Next, we assessed whether the 175 Horvath clock regions in mouse could be used for age prediction. Using a ridge model, we were able to generate an age prediction model with a MAE of 11.2 weeks (Figure 3), indicating that the methylation levels at the 175 Horvath clock regions in mouse contain age-related information and are predictive of age in the mouse. The directionality of the mouse-specific and human-specific weighting for any individual CG site within the Horvath clock regions in mouse were completely unrelated (Additional File 9B), suggesting that the human clock [6] is not fully conserved in mouse. Noteworthy, we found that we could also generate age prediction models from matched random regions (see Materials and Methods for details) with an average MAE of 10.6 weeks (Figure 3), highlighting the fact that methylation changes in many genomic regions are age-related and potentially predictive.
In summary, the predictive accuracy of the sites corresponding to the human clock in mouse samples was significantly lower than our mouse epigenetic clock. These differences are in part due to technical differences in defining the clock sites, but do also highlight species-specific differences, which result in different age-dependent methylation changes at discrete loci and might point to different “ticking” rates of human and mouse ageing.
DNA methylation age is altered in ovariectomised females and by diet
Given the accuracy of our mouse epigenetic clock to predict chronological age in healthy individuals, we asked whether epigenetic age in the mouse would be affected by gender, diet or other biological interventions. Since it has been reported that DNA methylation shows gender specific patterns [30], we compared the predicted DNA methylation age of female and male mice. Although the training data were predominantly composed of male samples (>72%), we did not find significant differences in the estimated ages between sexes (Figure 4A and Additional File 10), highlighting the robustness of the model and showing that gender specific differences are not skewing the predictions of the mouse epigenetic clock.
We next analysed publicly available RRBS datasets of samples with various biological interventions [29,30]. Overall the epigenetic age predictions were well related to the true chronological age of the individual mice (Figure 4B), but at closer inspection we identified important differences, which depended on treatment.

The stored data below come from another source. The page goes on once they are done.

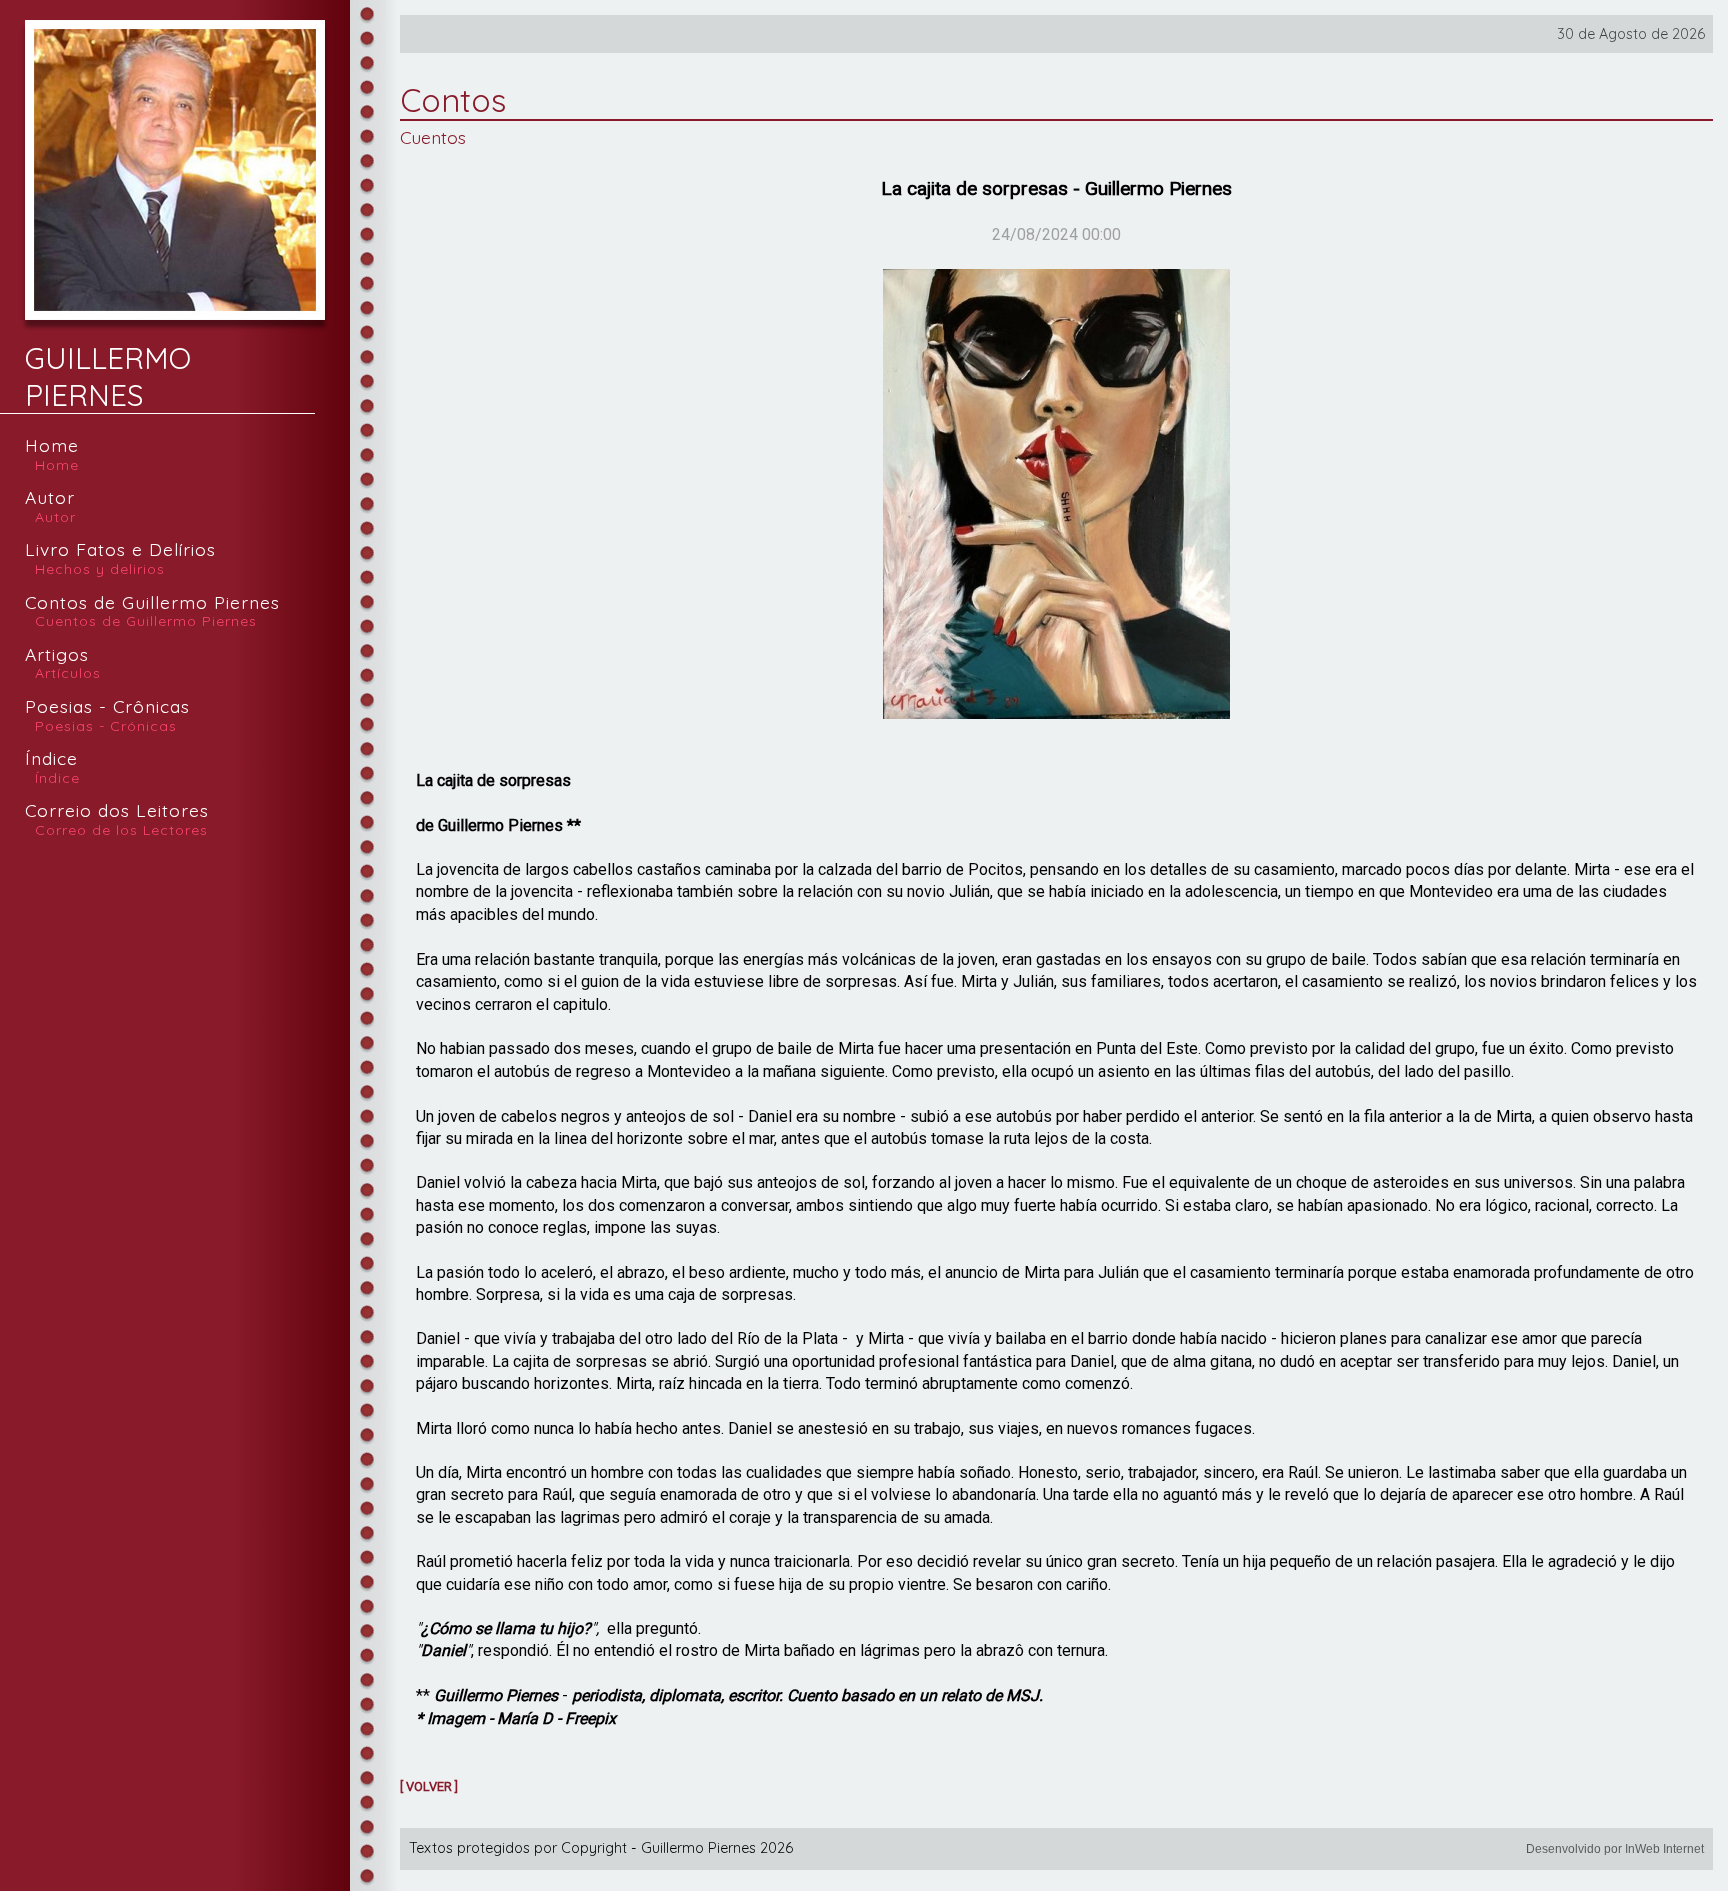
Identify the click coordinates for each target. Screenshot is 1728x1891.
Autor (50, 507)
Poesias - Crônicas (107, 716)
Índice (52, 768)
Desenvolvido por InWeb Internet (1615, 1849)
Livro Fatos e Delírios (120, 559)
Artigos (63, 664)
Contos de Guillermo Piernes (152, 612)
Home (52, 455)
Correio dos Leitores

Reizel et al. performed ovariectomy in females, treated the mice with testosterone (5 mg/mL) or vehicle [30] and analysed their liver DNA methylome by RRBS. Ovariectomy decreases average lifespan in female rats [35], and indeed we found that ovariectomy increased epigenetic age significantly in mice (Figure 4C). Additional testosterone or vehicle treatment had no significant effect on the epigenetic age, and was also shown to not alter lifespan in rats [35]. This suggests that hormonal differences in mice affect ‘biological age’, as measured by our mouse epigenetic clock; similarly in humans breast tissue is found to have accelerated epigenetic ageing [6].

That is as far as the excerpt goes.